Advanced Computing in the Age of AI | Thursday, March 28, 2024

What Do Madagascar Penguins and HPC Have in Common? 

The Council on Competitiveness and DreamWorks team up to spread the word by bird.

If you want to explain the many uses of high performance computing (HPC) to your less computer literate friends, you might try enlisting the help of a penguin.

Not just any penguin will do. What you need is a small band of cute but edgy penguins from DreamWorks Animation, stars of the wildly popular kid's program, The Penguins of Madagascar, airing on Nickelodeon.

Skipper, Kowalski, Private and Rico have been enlisted by the Council on Competitiveness in a video designed to spread the word that HPC is an essential technology, impacting every aspect of our lives and economy in ways that are almost beyond imagining.

As the video's rather earnest announcer intones early on, "From sophisticated weapons systems to homeland security, to basic research across the sciences, high performance computing takes us to the frontiers of knowledge."
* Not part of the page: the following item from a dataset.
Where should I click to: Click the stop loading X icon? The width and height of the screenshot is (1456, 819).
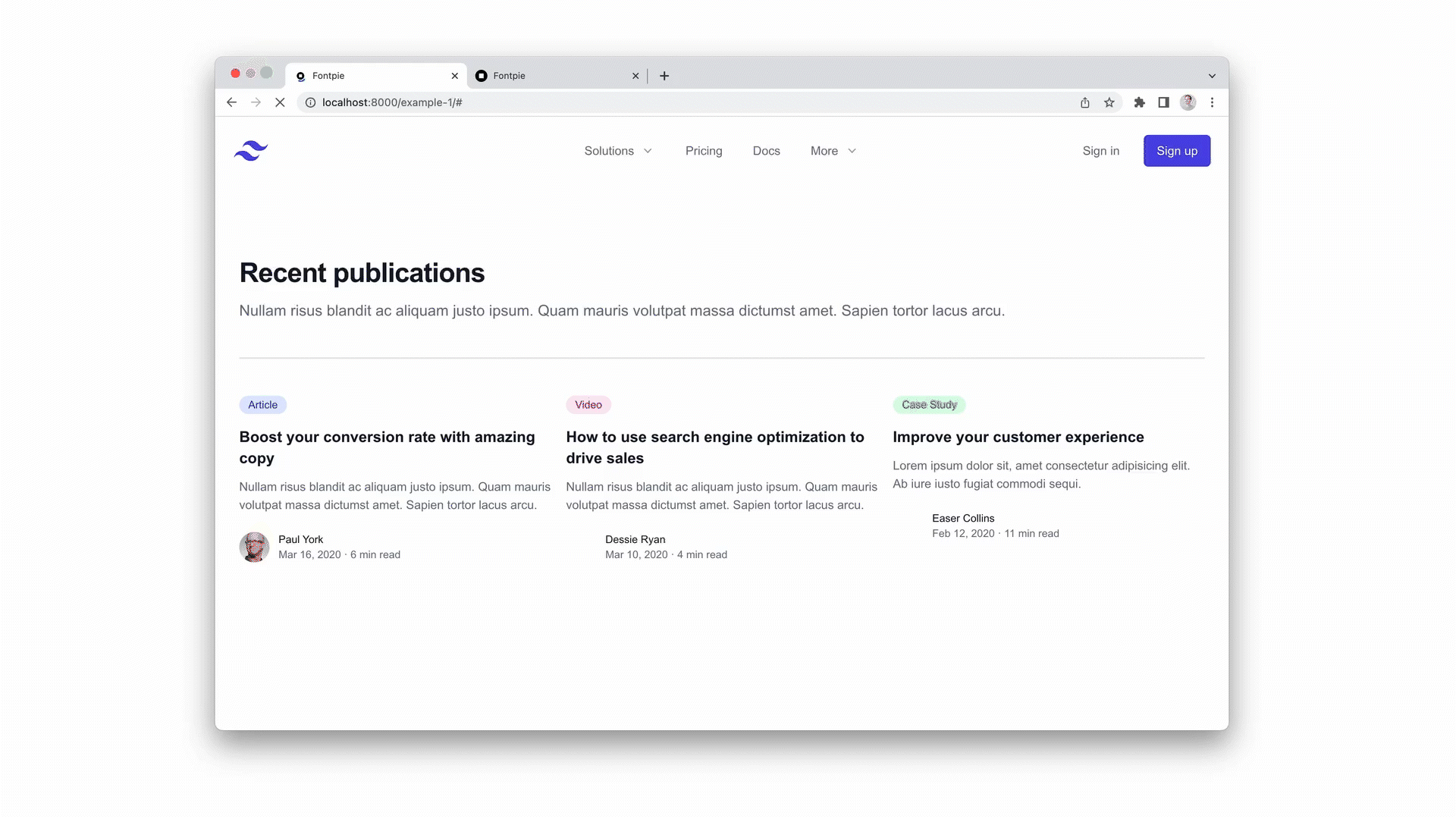280,102
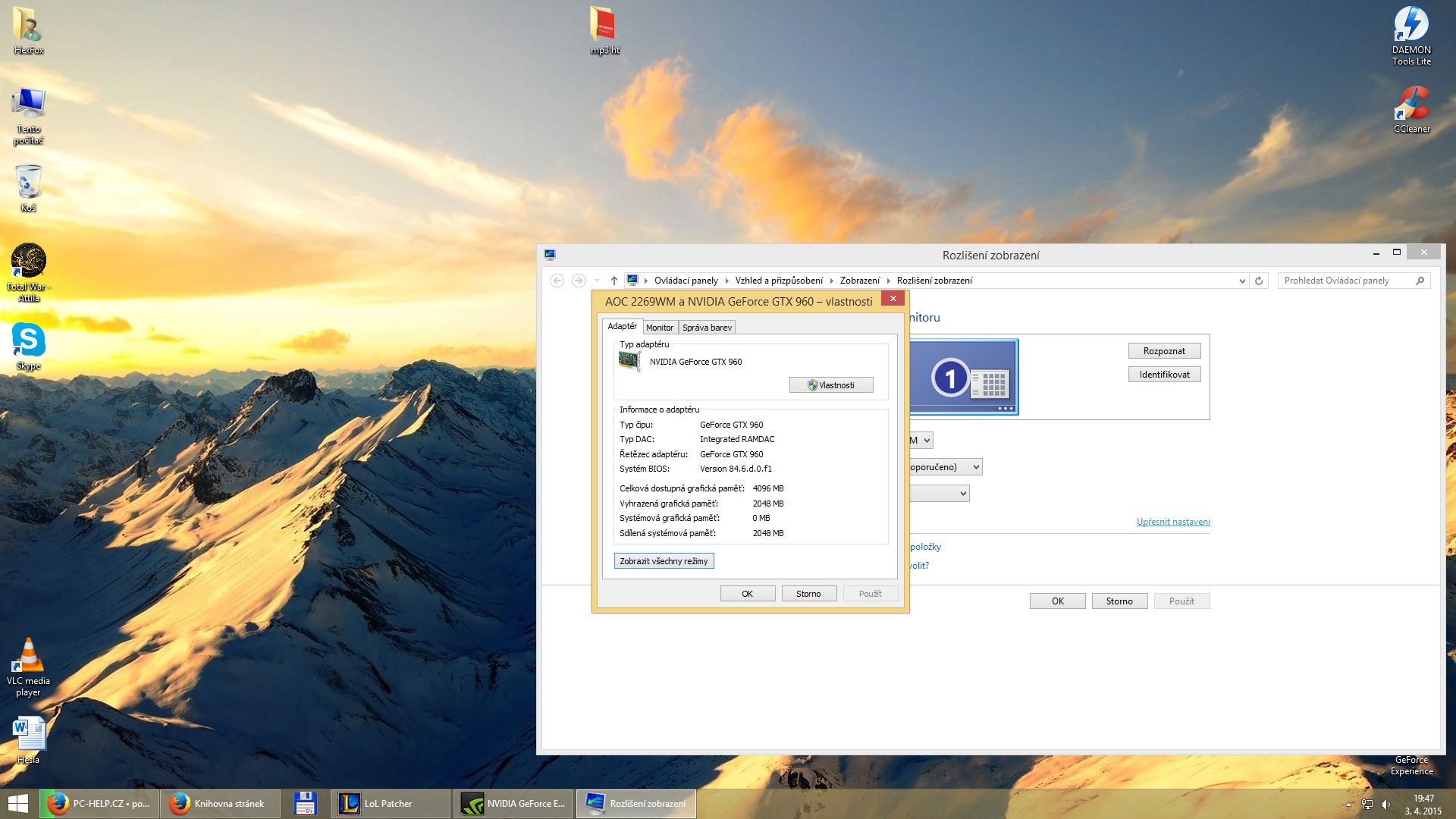Screen dimensions: 1456x819
Task: Click the Windows Start button
Action: (18, 804)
But in the next sentence, the Council's point of view comes through loud and clear: "HPC also enables groundbreaking innovation that creates high wage jobs and keeps America competitive in the 21st Century."

As you might expect, given DreamWorks' involvement, the video is rich in animation — penguins dancing up and down on keyboards and giving each other high fives. But the Council has also supplied a treasure trove of images depicting simulations that range from charting the course of a hurricane and peering inside the brain of a patient afflicted with Alzheimer's to those famous Pringles potato chips that were aerodynamically redesigned using HPC to stop flying off the manufacturing line.
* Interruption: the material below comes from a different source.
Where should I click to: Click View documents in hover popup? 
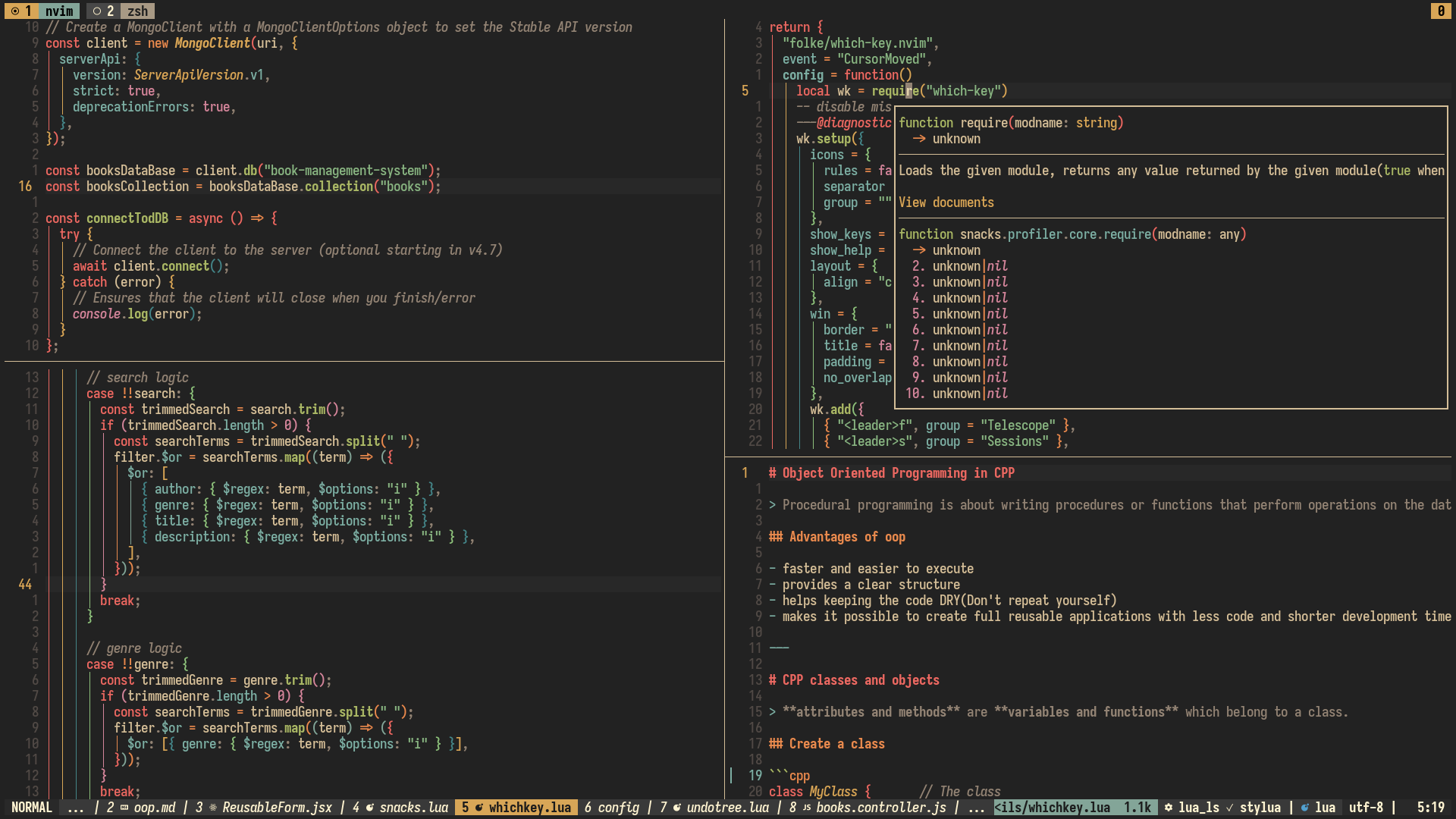click(946, 202)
Kung Fu PandaNaturally DreamWorks' use of HPC for their animated films is well represented. The company is no stranger to HPC. Not only do they have their own high-powered rendering HPC clusters, but they have also used a grant of time on that most super of supercomputers, Jaguar at Oak Ridge National Labs, to perfect their rendering software. The results of that effort figured heavily in the production of the computer-generated film, Kung Fu Panda.

The video is short, only a little over eight minutes, and well worth looking at with its trippy animation and wealth of graphics. And given the current economy and the job situation, it's a little bit of entertaining propaganda that you might want to share with your friends, family and local congressional representative.